I am currently taking an online Data science: Machine learning course and we are asked to fit a lm 100 times and obtain the values of the mean (rmse) and sd(rmse) for data sets of different sizes n=c(100,500,1000,5000,10000). we are asked to create a function that takes the size n and builds the dataset, then runs the loop made for fitting the 100 models, then set the seed and use a map() or sapply() function for applying our new function to the n different sizes.

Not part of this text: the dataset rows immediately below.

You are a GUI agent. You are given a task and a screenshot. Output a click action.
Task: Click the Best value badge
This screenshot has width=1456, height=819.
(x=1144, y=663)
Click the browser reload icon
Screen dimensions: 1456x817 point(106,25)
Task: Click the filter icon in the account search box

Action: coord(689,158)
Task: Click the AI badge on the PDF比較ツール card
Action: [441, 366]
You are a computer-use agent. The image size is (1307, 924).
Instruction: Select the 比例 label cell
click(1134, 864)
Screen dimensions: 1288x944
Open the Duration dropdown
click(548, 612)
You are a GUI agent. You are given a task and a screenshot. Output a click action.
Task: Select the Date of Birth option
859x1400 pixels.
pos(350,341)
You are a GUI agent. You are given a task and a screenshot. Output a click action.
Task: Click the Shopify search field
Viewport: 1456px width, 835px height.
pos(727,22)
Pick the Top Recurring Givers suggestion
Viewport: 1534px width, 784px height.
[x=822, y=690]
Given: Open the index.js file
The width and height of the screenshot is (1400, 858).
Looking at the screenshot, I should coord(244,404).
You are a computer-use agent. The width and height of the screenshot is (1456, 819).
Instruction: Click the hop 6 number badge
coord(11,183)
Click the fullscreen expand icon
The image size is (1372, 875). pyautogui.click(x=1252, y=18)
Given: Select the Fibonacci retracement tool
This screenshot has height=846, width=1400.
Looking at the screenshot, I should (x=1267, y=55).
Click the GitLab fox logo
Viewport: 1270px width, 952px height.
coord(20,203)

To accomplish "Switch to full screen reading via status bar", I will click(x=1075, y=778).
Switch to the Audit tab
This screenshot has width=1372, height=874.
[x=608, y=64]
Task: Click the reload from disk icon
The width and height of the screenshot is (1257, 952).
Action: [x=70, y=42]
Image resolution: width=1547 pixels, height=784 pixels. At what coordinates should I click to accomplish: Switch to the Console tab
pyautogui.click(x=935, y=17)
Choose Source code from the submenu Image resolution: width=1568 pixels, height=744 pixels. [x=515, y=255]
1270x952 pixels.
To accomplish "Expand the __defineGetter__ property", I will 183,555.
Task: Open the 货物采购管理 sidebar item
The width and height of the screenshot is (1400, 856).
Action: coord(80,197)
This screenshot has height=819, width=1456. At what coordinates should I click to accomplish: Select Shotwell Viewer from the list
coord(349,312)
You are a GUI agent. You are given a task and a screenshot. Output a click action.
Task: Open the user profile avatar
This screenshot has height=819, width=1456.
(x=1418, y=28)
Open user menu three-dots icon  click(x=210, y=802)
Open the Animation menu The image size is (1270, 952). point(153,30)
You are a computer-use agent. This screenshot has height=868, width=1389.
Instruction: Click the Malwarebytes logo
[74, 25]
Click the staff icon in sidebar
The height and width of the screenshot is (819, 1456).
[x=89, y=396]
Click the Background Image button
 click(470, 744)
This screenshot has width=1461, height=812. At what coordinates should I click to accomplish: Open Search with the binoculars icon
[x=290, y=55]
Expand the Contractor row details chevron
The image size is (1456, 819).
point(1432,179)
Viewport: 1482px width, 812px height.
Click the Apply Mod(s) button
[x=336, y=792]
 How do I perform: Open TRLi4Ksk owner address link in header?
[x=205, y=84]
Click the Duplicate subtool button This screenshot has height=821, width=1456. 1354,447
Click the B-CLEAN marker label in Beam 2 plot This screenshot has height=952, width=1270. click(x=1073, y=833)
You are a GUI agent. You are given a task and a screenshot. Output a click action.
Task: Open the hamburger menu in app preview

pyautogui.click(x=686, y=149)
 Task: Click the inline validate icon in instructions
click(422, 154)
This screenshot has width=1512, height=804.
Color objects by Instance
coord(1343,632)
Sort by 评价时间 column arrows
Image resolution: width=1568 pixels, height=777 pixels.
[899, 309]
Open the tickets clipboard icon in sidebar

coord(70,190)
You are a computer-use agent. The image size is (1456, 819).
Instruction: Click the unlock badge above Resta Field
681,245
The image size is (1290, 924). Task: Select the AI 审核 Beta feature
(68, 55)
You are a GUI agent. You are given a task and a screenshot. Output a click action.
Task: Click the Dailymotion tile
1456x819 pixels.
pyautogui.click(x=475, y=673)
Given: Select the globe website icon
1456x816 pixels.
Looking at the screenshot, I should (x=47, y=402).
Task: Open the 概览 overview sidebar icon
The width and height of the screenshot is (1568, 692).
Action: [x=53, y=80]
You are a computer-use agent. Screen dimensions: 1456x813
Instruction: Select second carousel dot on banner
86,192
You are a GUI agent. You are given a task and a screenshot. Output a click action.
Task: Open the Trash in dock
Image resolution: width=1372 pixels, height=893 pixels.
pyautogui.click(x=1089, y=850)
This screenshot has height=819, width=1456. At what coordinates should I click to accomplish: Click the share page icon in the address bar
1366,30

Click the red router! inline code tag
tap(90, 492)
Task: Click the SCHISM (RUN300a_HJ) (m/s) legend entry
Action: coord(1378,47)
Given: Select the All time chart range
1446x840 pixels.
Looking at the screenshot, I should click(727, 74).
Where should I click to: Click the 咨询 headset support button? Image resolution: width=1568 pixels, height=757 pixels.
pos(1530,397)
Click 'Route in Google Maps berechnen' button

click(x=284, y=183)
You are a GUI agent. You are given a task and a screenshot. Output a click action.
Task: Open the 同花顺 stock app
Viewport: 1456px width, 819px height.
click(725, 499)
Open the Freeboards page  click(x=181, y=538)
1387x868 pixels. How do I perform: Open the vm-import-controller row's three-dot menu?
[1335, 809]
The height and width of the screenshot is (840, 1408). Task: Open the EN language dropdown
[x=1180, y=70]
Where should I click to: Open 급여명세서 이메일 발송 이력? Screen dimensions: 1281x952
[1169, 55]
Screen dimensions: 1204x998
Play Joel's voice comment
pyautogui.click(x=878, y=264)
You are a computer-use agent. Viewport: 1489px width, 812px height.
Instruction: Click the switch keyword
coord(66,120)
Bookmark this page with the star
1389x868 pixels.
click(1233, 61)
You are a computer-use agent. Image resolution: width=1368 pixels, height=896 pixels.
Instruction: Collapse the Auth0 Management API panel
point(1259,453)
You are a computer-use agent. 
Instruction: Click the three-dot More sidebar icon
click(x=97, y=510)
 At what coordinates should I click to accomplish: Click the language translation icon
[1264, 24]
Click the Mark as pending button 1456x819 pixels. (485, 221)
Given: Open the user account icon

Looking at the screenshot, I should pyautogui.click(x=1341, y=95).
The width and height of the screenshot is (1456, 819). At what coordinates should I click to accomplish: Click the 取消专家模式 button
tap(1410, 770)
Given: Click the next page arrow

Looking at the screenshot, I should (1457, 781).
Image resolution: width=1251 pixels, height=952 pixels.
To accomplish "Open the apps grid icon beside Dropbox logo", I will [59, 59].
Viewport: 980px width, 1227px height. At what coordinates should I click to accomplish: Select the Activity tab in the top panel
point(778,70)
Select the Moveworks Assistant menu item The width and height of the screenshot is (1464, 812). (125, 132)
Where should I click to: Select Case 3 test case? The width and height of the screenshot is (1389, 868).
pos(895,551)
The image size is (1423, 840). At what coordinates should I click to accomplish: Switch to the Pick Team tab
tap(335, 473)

The code I did is showing me "Error in dat$y : $ operator is invalid for atomic vectors" error when I run f1 This is my code:
library(MASS)
library(caret)
ff=function(n){
Sigma <- 9*matrix(c(1.0, 0.5, 0.5, 1.0), 2, 2)
dat <- MASS::mvrnorm(n, c(69, 69), Sigma)%>%data.frame() %>% setNames(c("x", "y"))
}
set.seed(1,sample.kind = "Rounding")
n=c(100,500,1000,5000,10000)
f1=map(n,function(dat){
rmse=replicate(100,{
y <- dat$y
test_index <- createDataPartition(y, times = 1, p = 0.5, list = FALSE)
train_set <- dat %>% slice(-test_index)
test_set <- dat %>% slice(test_index)
fit <- lm(y ~ x, data = train_set)
y_hat <- fit$coef[1] + fit$coef[2]*test_set$x
sqrt(mean((y_hat - test_set$y)^2))
})
structure(c(mean(rmse),sd(rmse)))
})
Thank you for your help!!